|April sales of full-size SUVs.|
Sales of full-size SUVs continued their downward trajectory, dropping below a combined 100,000 units in April to 91,615, a decrease of 24.7% year on year. Combined sales in the segment for the first four months of the year were down 18.8% year on year to 393,262 units.
Overall, sales of full-size SUVs represented 6.4% of the total sales of light-duty vehicles in April 2006, down from 8.1% of total sales in April 2005.
Although total sales of light-duty vehicles declined in April 2006 from the year prior by 5.6%, cars suffered less than light-duty trucks and SUVs—in other words, the ratio between cars and light-duty trucks is shifting—in general—in the favor of cars.
In April 2006, cars represented 49% of all light-duty vehicle sold, up from 47.4% in 2005. (Absolute numbers, not adjusted for the day-sales rate (DSR)—the average volume sold per sales day in the month, which can vary from year to year.)
|Changes in car and truck sales, April 2005 to April 2006. Click to enlarge.|
However, there is a sharp difference between what is happening at GM and what is happening at Ford and Chrysler. While GM’s car sales dropped 21.1% from April 2005 to April 2006, Ford’s car sales increased 8.3% and Chrysler’s increased a whopping 32%.

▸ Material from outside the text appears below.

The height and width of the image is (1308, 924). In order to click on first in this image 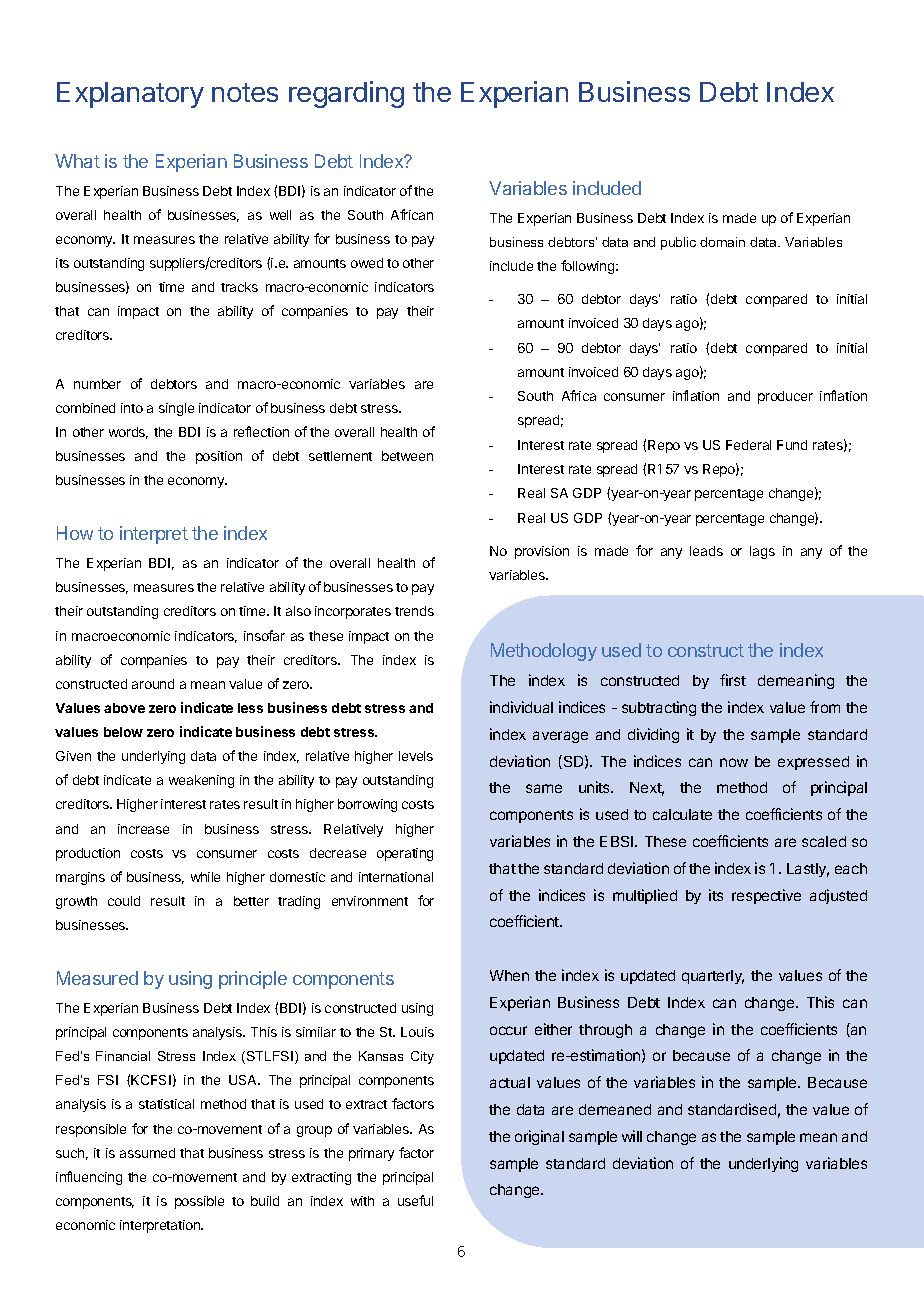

While GM’s truck sales were down 2.3% from April to April (large drops in some brands offset by ongoing strength in the new full-size SUV Tahoe, Yukon and Escalade), Ford’s truck sales dropped 14.6% and Chrysler’s dropped 18.9%.
|Percentage-point changes in cars as a percentage of total LDV sales.|
From having the highest ratio of cars as a percentage of total LDV sales among the Detroit-3 in April 2005 (44.8%), GM has now dropped 5.2 percentage points to 39.6%. By contrast, Ford gained 5.6 percentage points to hit 40.4%, and Chrysler climbed 9.3 percentage points to hit 30.7%.
In the context of the overall decline in full-size SUV sales, GM is increasing its share of this segment. In April, GM sold 61.3% of all the full-size SUVs, up from a 52.4% share in April 2005.